Rows of pointing data:
++++++++

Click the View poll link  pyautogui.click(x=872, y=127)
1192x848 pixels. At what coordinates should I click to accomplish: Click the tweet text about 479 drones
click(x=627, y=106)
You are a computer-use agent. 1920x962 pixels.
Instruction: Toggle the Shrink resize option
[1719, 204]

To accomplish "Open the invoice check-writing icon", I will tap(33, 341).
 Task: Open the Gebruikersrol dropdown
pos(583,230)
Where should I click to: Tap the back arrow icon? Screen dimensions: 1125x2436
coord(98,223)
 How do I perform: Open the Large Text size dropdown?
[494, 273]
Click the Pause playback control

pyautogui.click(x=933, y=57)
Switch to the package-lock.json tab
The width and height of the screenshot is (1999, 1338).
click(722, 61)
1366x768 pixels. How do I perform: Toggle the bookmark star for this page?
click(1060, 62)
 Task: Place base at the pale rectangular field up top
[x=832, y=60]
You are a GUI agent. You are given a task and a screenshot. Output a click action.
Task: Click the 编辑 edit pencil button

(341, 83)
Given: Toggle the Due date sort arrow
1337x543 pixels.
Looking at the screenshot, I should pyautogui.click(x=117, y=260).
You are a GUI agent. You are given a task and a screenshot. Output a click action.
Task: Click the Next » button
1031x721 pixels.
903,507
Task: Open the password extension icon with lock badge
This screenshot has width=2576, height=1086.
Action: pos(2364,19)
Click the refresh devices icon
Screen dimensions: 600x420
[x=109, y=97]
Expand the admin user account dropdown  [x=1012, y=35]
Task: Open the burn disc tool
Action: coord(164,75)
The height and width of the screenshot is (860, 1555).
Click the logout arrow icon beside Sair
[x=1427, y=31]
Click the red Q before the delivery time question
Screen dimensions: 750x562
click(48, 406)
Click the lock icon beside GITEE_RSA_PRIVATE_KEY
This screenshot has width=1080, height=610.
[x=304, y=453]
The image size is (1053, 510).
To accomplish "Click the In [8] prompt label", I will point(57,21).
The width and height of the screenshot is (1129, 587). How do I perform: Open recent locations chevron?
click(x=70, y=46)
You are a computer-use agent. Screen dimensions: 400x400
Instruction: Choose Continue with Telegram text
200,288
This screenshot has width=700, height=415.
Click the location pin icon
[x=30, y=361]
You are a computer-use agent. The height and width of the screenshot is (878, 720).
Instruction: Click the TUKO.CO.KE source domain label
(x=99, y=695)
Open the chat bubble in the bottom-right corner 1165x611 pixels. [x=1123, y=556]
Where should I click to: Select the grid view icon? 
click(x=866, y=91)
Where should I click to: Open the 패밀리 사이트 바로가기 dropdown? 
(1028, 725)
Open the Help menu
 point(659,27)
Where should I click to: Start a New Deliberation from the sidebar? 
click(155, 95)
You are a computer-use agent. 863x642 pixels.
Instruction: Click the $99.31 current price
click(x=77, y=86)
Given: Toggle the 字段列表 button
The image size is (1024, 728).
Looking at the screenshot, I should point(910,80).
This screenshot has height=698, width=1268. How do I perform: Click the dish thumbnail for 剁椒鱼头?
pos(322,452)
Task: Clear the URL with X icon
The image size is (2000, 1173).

++++++++

» **Direction**
Find every line in the data above that contains the word "height", and copy each one.

» **Finished task**
The width and height of the screenshot is (1999, 1338).
This screenshot has width=2576, height=1086.
The height and width of the screenshot is (860, 1555).
This screenshot has width=1080, height=610.
The width and height of the screenshot is (1129, 587). How do I perform: Open recent locations chevron?
This screenshot has width=700, height=415.
You are a computer-use agent. The height and width of the screenshot is (878, 720).
This screenshot has height=698, width=1268. How do I perform: Click the dish thumbnail for 剁椒鱼头?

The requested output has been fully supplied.